TEXT EXCERPT:
Microelectronics & Quantum Engineering

Inductors and transformers are essential to switch-mode power converters. They are large, heavy, and difficult to integrate in a power converter. Traditional manufacturing often requires pressing, heating, shaping, and winding, which restricts design options. Novel designs that are more efficient (lower loss) and use less magnetic material, such as uniform or constant flux density inductors, are too expensive and take too long to make by traditional means. We have developed a series of magnetic paste materials—both powder-iron and ferrite systems—and used them successfully to make inductors and/or transformers by additive manufacturing. The materials we developed allow for rapid prototyping of novel designs of the magnetic components and ease their integration in power converters.

An ongoing research project involves the design and fabrication of WBG power modules for better thermal dissipation, higher temperature capability, lower parasitics for fast switching, and improved thermo-mechanical reliability.

Current silicon-based CMOS technology is nearing the physical limits of its scaling potential, and increasing data rates pose a challenge to the transmission of electrical signals—while also maintaining low power consumption, low delay, and a high signal-to-noise ratio. Interconnect bottlenecks for inter- and intra-chip communication are projected to be major impediments to energy-efficient performance scaling, thus necessitating optical interconnects com-patible with future CMOS process technologies. Co-integration of electronic and photonic materials and devices with Si manufacturing processes is considered one of the most promising ways to realize the potential of semiconductor compounds. ECE researchers are exploring applications of this integration in optical interconnects, chip-to-chip communication, and low-power and high-speed computing by using cheaper, larger Si wafers. Such monolithic chips will aid and enhance the everyday computing and communication experience for civilian and defense applications.

TASK SET:
A. From the microelectronics text, duplicate the part that opens with the words containing "Microelectronics & Quantum" and closes with "in power converters.".
B. In the microelectronics text, which two kinds of magnetic paste systems were developed?
C. According to the microelectronics text, why are optical interconnects compatible with future CMOS process technologies needed?

DATA SECTION:
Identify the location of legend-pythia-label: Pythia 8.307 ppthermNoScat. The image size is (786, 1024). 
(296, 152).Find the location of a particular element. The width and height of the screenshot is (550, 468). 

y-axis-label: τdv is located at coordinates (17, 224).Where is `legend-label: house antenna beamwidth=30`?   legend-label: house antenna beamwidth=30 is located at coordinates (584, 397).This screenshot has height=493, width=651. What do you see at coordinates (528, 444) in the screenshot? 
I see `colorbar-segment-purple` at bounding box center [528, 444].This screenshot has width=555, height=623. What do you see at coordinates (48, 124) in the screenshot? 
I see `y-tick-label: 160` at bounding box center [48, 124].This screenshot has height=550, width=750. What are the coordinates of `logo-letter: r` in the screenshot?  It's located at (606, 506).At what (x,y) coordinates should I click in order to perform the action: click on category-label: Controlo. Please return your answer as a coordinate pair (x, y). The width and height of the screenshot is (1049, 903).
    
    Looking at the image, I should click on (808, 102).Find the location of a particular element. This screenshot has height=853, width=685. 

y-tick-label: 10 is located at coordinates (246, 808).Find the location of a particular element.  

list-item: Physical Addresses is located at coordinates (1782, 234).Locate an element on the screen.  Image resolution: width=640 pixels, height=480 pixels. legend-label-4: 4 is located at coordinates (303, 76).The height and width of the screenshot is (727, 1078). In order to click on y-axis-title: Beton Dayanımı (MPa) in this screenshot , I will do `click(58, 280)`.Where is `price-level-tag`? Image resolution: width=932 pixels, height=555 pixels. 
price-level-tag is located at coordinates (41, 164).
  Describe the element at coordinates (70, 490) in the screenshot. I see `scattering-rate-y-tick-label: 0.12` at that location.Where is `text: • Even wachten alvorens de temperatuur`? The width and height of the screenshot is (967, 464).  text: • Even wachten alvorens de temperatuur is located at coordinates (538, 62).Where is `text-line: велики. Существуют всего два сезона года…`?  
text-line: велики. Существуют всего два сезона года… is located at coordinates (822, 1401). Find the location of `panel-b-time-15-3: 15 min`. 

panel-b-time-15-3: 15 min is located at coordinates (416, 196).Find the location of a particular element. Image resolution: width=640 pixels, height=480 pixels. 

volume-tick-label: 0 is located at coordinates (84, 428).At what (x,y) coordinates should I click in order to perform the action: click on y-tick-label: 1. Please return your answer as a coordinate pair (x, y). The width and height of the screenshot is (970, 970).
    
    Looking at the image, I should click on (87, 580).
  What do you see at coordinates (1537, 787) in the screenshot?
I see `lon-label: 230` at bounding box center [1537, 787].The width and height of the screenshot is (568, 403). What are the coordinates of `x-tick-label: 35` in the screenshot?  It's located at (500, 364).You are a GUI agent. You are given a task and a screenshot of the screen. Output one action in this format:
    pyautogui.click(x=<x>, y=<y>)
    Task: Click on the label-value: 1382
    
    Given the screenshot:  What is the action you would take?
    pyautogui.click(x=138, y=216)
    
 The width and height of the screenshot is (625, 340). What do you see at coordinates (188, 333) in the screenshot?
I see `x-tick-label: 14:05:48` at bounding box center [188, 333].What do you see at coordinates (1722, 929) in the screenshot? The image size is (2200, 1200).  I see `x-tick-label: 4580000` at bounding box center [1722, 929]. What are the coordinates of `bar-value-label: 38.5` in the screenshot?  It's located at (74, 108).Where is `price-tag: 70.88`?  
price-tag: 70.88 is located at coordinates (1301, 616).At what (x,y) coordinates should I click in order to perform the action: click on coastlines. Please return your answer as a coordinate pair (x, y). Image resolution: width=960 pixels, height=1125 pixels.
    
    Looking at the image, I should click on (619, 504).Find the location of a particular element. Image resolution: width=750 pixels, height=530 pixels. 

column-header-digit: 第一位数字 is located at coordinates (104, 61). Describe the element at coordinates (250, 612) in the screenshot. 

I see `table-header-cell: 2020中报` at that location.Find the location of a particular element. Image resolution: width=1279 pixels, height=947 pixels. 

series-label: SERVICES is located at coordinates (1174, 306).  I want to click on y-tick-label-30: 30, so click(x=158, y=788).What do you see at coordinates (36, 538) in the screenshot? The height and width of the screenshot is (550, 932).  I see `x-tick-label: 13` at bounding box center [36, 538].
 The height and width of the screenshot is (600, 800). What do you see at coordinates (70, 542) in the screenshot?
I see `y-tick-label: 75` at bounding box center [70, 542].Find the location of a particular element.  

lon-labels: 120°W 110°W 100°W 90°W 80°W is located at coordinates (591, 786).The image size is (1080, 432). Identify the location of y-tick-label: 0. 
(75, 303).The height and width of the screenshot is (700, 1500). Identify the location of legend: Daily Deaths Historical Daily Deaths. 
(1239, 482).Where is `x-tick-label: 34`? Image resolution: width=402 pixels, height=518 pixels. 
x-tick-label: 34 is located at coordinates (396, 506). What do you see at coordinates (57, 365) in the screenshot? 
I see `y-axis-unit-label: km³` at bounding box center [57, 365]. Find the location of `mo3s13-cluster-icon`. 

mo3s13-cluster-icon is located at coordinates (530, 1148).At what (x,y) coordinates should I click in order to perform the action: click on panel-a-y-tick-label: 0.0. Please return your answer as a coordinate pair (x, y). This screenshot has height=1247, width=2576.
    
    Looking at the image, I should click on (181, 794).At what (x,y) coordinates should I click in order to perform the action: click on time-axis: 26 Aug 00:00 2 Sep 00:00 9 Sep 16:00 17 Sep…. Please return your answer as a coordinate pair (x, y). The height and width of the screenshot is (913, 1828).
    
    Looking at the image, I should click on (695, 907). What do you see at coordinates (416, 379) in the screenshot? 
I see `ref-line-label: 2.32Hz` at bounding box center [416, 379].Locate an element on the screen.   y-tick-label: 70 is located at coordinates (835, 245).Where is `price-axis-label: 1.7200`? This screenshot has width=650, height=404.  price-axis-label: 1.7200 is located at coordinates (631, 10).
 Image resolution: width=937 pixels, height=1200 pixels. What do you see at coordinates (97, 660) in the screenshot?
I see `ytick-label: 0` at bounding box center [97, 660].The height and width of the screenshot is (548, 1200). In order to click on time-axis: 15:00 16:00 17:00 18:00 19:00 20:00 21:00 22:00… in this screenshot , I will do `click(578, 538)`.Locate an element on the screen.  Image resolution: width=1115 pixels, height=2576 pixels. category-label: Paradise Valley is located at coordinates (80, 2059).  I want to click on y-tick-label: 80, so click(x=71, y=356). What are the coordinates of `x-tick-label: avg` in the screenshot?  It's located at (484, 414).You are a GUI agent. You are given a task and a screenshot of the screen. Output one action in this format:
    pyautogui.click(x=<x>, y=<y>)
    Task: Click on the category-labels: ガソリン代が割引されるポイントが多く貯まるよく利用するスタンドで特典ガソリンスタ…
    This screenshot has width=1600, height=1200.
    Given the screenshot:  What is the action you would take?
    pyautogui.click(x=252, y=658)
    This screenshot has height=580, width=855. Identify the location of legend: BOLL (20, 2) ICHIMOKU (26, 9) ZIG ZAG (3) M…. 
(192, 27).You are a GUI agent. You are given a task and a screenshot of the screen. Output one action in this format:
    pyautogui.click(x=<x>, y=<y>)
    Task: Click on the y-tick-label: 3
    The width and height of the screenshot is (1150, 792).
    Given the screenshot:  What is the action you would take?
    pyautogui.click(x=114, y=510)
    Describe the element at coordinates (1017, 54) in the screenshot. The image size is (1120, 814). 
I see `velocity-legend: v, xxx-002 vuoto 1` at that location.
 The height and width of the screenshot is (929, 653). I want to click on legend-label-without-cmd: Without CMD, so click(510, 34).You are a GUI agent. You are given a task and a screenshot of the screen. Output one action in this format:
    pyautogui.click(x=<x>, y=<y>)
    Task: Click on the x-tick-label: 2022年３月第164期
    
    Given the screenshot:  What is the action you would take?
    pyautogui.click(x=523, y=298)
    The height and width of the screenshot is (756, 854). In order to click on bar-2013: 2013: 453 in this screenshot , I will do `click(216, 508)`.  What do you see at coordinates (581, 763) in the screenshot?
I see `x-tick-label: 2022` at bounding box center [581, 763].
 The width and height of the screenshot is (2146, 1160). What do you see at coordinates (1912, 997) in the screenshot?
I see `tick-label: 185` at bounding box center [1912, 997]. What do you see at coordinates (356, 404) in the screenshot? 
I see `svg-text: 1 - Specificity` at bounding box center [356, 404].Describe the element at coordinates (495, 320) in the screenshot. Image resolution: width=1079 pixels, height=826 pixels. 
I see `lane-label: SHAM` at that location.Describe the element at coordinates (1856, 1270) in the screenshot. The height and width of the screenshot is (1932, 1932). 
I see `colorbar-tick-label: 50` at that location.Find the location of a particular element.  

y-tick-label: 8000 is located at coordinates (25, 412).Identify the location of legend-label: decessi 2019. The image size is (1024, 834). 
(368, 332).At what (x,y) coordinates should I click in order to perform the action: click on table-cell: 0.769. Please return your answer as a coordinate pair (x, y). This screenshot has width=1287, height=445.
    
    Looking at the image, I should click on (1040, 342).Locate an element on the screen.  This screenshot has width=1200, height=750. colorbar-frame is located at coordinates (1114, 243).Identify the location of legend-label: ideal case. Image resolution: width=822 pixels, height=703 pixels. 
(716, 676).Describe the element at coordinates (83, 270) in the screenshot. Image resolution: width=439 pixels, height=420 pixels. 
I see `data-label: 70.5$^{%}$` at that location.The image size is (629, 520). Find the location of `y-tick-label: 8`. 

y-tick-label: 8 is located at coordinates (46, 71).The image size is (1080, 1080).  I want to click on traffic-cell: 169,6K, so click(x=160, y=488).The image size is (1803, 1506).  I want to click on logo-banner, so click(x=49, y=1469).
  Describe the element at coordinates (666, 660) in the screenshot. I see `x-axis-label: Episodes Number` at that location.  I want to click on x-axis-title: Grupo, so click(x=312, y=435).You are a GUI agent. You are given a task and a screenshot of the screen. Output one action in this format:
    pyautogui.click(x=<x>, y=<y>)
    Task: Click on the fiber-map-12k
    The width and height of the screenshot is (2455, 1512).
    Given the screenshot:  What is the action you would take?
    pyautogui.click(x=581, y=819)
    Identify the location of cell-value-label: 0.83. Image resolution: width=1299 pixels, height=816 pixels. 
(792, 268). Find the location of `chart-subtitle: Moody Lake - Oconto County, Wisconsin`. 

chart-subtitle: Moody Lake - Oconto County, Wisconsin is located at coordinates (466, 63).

SOLUTIONS TO THE PROBLEMS:
A.
Microelectronics & Quantum Engineering

Inductors and transformers are essential to switch-mode power converters. They are large, heavy, and difficult to integrate in a power converter. Traditional manufacturing often requires pressing, heating, shaping, and winding, which restricts design options. Novel designs that are more efficient (lower loss) and use less magnetic material, such as uniform or constant flux density inductors, are too expensive and take too long to make by traditional means. We have developed a series of magnetic paste materials—both powder-iron and ferrite systems—and used them successfully to make inductors and/or transformers by additive manufacturing. The materials we developed allow for rapid prototyping of novel designs of the magnetic components and ease their integration in power converters.

B. Powder-iron and ferrite systems.

C. Interconnect bottlenecks in inter- and intra-chip communication are projected to be major impediments to energy-efficient performance scaling. Silicon CMOS is also nearing its scaling limits. Rising data rates make it hard to transmit electrical signals while keeping power consumption low, delay low and the signal-to-noise ratio high.